La sensibilidad ciudadana creciente hacia la corrupción ha comportado también más conciencia social con respecto a las distorsiones que los conflictos de interés pueden provocar —y a menudo provocan— en la toma de decisiones de los profesionales. Sabemos que estas distorsiones producen resultados indebidos que minan el buen funcionamiento de las instituciones públicas y socavan la confianza ciudadana. Por eso, la ciudadanía espera que los profesionales que asumen la responsabilidad de actuar en su nombre conozcan los límites de su criterio o juicio profesional. Pero en cualquier situación de conflicto de interés, el profesional podría ser negligente y no dar la respuesta adecuada: este es el riesgo.

No gestionar adecuadamente los conflictos de interés comporta perjuicios directos para las personas que dependen o confían en los profesionales en cuestión, pero también para las organizaciones en que trabajan e, indirectamente, para los colectivos profesionales a los cuales pertenecen.

Las consecuencias inmediatas son:

1. Deslealtad o traición de la confianza depositada en aquella persona. Si las personas que, de forma justificada, dependen del juicio de un profesional no saben, que ésta tiene un conflicto de interés, creerán que su juicio profesional es más objetivo e imparcial de lo que realmente es. De hecho, les está engañando; está traicionando la confianza que habían depositado. En el caso específico de las profesiones que se ejercen en el sector público, tal y como apunta la OCDE, «la confianza en la integridad del servidor público y en la organización queda gravemente dañada por la sospecha en que el ejercicio de sus responsabilidades públicas podría estar afectado por un conflicto de interés personal». Es por este motivo que instrumentos como las declaraciones de intereses son tan importantes, dentro de las estrategias de prevención, como vía para la detección inicial.

2. Merma de la fiabilidad profesional.
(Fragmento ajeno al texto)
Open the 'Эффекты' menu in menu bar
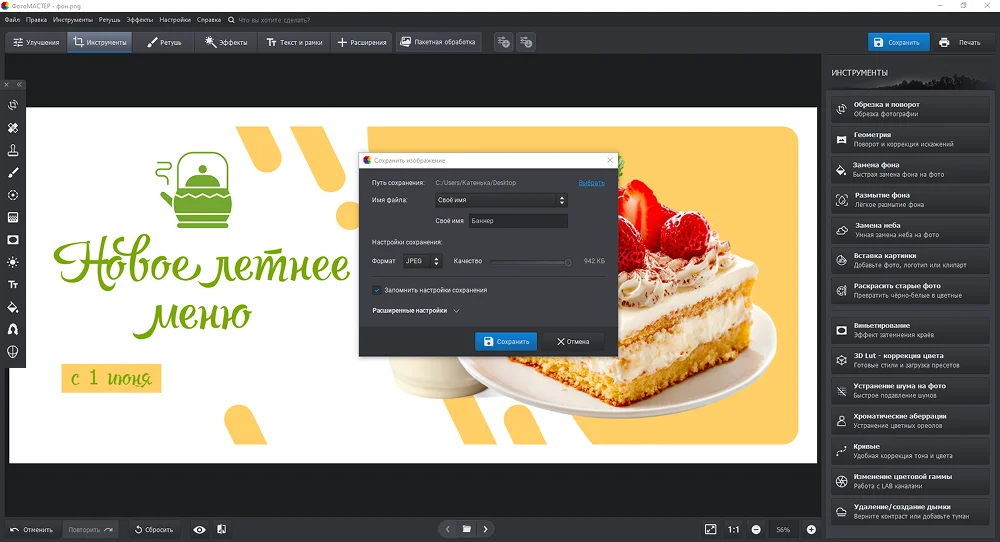1000x542 pixels. 139,19
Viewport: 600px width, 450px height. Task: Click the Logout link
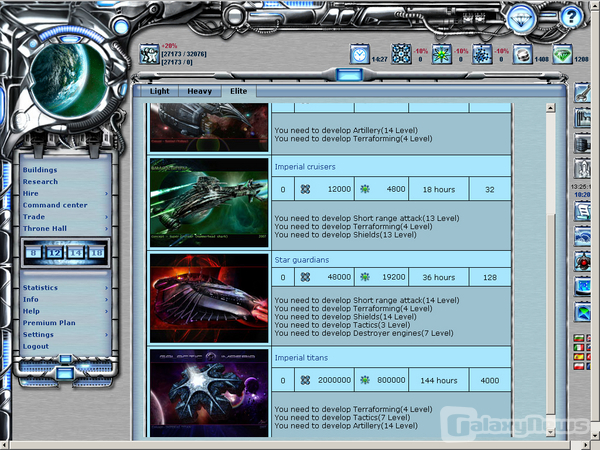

Incluso si el servidor público que tiene el conflicto de interés informa a aquellos de que de forma justificada confían (declara o hace transparente su interés particular), su juicio profesional seguirá siendo menos fiable de lo que es habitualmente. Por eso, como veremos más adelante, no es suficiente con declarar el interés: hay que hacer alguna cosa para eliminarlo, cuando eso sea posible, o para evitar que llegue a influir o sesgar el juicio profesional.

3. Riesgo de que el interés sesgue efectivamente el discernimiento profesional y la situación de conflicto de interés se convierta en un acto de corrupción, es decir, que el interés que nos coloca en aquella situación de conflicto de interés acabe influyendo indebidamente en la responsabilidad profesional, cosa que convertiría la situación de riesgo de corrupción en corrupción efectiva.

4. Perjuicios para las organizaciones si no disponen de medidas preventivas encaminadas a detectar y responder a estas situaciones de conflicto de interés. Por una parte, recursos o reclamaciones de ciudadanos y usuarios afectados por los conflictos de interés, que pueden comportar procesos de revisión de aquellas decisiones —en vía administrativa o jurisdiccional— con consecuencias diversas para la organización, incluso el pago de indemnizaciones u otras actuaciones restitutorias. De la otra, otros perjuicios más evidentes: pérdidas de recursos (materiales y económicas) como consecuencia de los abusos de la posición pública de aquellos profesionales y la imagen dañada de la institución.

La ausencia o el tratamiento inadecuado de los conflictos de interés se pueden considerar desde otra perspectiva: como una manifestación de mala administración. En este sentido, hay que tener presente que el artículo 30.2 del Estatuto de autonomía de Cataluña reconoce el derecho a una buena administración, no sólo como principio rector del derecho público catalán, sino como un auténtico derecho subjetivo: «Todas las personas tienen derecho que los poderes públicos de Cataluña las traten, en los asuntos que las afectan, de una manera imparcial y objetiva [...]».

El profesor Francesc Mancilla, quien ha tratado sobradamente el tema del derecho a una buena administración, ha llegado a afirmar que «si no se cumple el estándar del “trato imparcial y equitativo” no hay procedimiento administrativo ni Estado de derecho, ya que se trata de un auténtico prius o presupuesto de toda actuación administrativa».

Como contrapartida a este derecho, la Administración tiene un deber de buena administración. Eso traslada a los poderes públicos y, muy en particular, al legislador, la carga de establecer un marco regulador idóneo con el fin de preservar la imparcialidad de los servidores públicos en el ejercicio de sus funciones, tarea no exenta de dificultades.